Originalmente, Lucas era jogador de handball; aos 15 migrou para dança, estudou, rodou, girou e "de repente" se viu em uma apresentação com Anitta em um estádio lotado; Jhury, 22, conta que estourou dançando nos shows de Valesca Popozuda, há quase cinco anos; Bibiu, 31, é oriundo do grupo de dançarinos de Ludmilla, a quem todos chamam de "madrinha da banda"; e Thiago Basseto, 22, de Pabllo e Anitta. "Nosso trabalho tem tudo a ver com o que nós fizemos com elas, mas, ao mesmo, é do nosso jeito", explica.

A estreia oficial da Funtastic foi na "Tretona", uma versão expandida de uma festa gay chamada "Treta", que naquele dia 13 de julho animou um galpão estilizado na área portuária do centro do Rio. O quarteto cantou 25 músicas, durante uma hora, para 4 mil pessoas. Por mais que estar no palco não fosse uma experiência nova, eles tiveram de segurar a audiência agora na linha de frente. A "madrinha" estava lá, pra dar uma força, e também a drag Aretusa Lovi. "Havia uma expectativa enorme, porque afinal muita gente ali nos conhecia das apresentações com as cantoras. Mas no fim foi um sucesso. O pessoal da gravadora veio nos parabenizar, eles ficaram mega felizes", diz Bibiu.

Do-ré-mi-fá..

Entre a primeira conversa de Lucas com Jhury, no ano passado, e a estreia na Tretona, os bailarinos tiveram oito meses de aula de canto: "Eles estavam bem crus, a gente partiu praticamente do zero", diz a preparadora vocal e fonoaudióloga Dani Lima, 43, que os acompanha durante a sessão de fotos e a gravação do vídeo para este post, em um estúdio na Barra da Tijuca, zona oeste do Rio. Dani conta que um dos maiores desafios deles era "dançar e cantar ao mesmo tempo".
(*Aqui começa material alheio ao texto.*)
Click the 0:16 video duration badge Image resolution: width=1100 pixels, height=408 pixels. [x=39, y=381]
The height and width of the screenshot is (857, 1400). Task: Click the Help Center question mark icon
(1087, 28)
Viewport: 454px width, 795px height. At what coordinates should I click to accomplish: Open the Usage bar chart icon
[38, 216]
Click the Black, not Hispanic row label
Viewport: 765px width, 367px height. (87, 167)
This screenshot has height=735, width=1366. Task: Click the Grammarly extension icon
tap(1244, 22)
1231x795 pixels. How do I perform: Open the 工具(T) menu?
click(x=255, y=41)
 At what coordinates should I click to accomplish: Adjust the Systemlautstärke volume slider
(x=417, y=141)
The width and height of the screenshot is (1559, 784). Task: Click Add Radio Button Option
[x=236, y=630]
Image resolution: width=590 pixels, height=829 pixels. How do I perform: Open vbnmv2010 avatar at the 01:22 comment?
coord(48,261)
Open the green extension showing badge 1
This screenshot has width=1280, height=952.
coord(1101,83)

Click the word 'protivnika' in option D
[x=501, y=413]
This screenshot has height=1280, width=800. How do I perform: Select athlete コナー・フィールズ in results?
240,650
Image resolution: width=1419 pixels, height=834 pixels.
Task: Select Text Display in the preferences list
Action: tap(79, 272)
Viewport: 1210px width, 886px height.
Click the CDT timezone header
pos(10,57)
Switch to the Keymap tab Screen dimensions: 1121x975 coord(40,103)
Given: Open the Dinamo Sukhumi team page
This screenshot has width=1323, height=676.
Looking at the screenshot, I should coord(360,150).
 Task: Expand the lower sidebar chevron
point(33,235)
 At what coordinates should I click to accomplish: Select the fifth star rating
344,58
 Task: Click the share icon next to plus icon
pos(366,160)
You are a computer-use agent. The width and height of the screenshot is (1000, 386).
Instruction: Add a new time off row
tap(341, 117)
"Fizemos muitos exercícios de respiração, fortalecimento dos músculos da laringe e de percepção musical (ouvido). Eu precisei ser prática. Não daria para transformá-los nos melhores cantores do mundo em oito meses." Mas a professora diz que se surpreendeu: "Eles tiveram um desempenho muito acima das minhas expectativas." O fato de serem quatro, diz Dani, ajuda: "Eles sabem a parte da música que cada um canta melhor", explica. "E assim um complementa o outro."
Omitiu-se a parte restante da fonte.